"Contre l'islamisme, s'allier à la Russie et faire disparaître l'OTAN"

Interview du Gal. JB. Pinatel - le 30/07/2016.


Après le coup d'Etat manqué en Turquie, Erdogan se rapproche de Poutine tandis que Moscou et Washington semblent avoir trouvé un équilibre en Syrie. Pour le général Pinatel, les Etats européens devraient tenir compte de cette nouvelle donne.



 

Le général (2S) Jean-Bernard Pinatel est expert en géostratégie et en intelligence économique. Il tient le blog Géopolitique - Géostratégie. 

Il est aussi l'auteur de nombreux ouvrages, dont Carnets de guerres et de crises aux Éditions Lavauzelle en 2014.
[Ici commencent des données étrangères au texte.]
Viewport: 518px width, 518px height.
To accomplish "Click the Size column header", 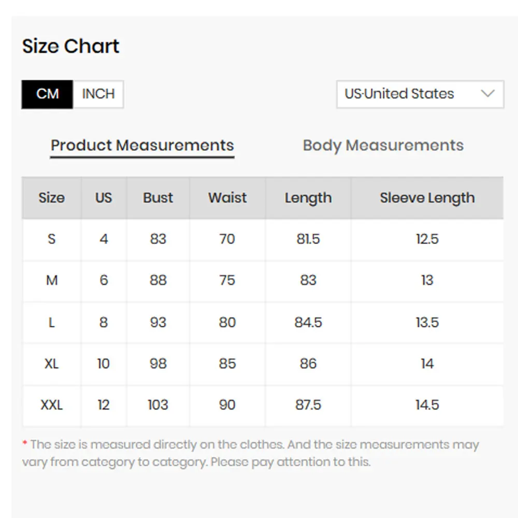I will (x=51, y=198).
FIGAROVOX. - Recep Erdogan devrait rencontrer Vladimir Poutine en août dans la capitale russe. La Turquie est historiquement la base avancée du Sud de l'Alliance atlantique. Dans quelle mesure la nouvelle alliance entre Moscou et Ankara pourrait perturber l'OTAN?

 

Général (2S) PINATEL. - L'OTAN est une organisation issue de la Guerre froide entre l'URSS et l'Occident démocratique. Son maintien et son extension aux anciens pays de la CEI procède de la volonté des Etats-Unis de conserver ouvert le fossé entre l'Europe et la Russie. En effet si l'Europe et la Russie étaient alliées, elles leur contesteraient la primauté mondiale qu'ils ont acquise en 1990 à l'effondrement de l'URSS et qu'ils veulent conserver à tout prix. Mais la menace islamique a changé la donne. Cette menace, présente en Russie depuis les années 1990, s'est étendue à l'Europe en juin 2014 avec la proclamation du Califat par l'irakien Al Bagghadi puis récemment en Turquie quand Erdogan a dû fermer sa frontière à Daech après les attentats commis en France et les pressions que les américains ont du faire sur Ankara pour ne pas perdre le soutien de l'opinion européenne.

 

Dans ce contexte d'actes terroristes meurtriers, la déstabilisation du régime syrien et son remplacement par un régime plus favorable aux intérêts américains, européens, saoudiens et qataris passe au second plan face à l'urgence de maîtriser ce nouveau Califat qui menace la stabilité du Moyen-Orient et favorise la montée en puissance des partis nationalistes anti-atlantistes en Europe. Par ailleurs, l'intervention massive et victorieuse de la Russie en septembre 2015 pour soutenir son allié syrien contraste avec les hésitations ou le double jeu des Etats-Unis qui essaient de ménager tout le monde. Ils se condamnent ainsi à une faible efficacité opérationnelle qui, finalement, inquiète leurs alliés traditionnels et les poussent à ménager la Russie. Enfin les liens et les enjeux économiques entre la Russie et la Turquie sont très importants malgré une opposition géopolitique historique.

 

Plus que le rapprochement entre Moscou et Ankara, ce qui fragilise cette organisation, ce sont ces récents événements. Ils font la démonstration éclatante aux yeux des Français et des Européens que l'OTAN ne sert à rien face à la menace islamique. En revanche, la guerre efficace que même la Russie contre l'Etat islamique fait penser à de plus en plus de Français et d'hommes politiques que la Russie est notre meilleur allié. Et cette évidence, acquise dans la douleur de nos 234 morts et de nos 671 blessés depuis 2012, devrait non seulement perturber l'Otan mais conduire à sa disparition ou à son européanisation complète car son maintien en l'état ne sert que des intérêts qui ne sont pas ceux de la France.

 

Que se passe-t-il aujourd'hui en Syrie? Russes et Américains semblent se rapprocher ou à tout le moins se coordonner davantage, notamment sur la question du Front Al-Nosra, très présent près d'Alep. Un nouvel équilibre dans la région est-il en train de se constituer?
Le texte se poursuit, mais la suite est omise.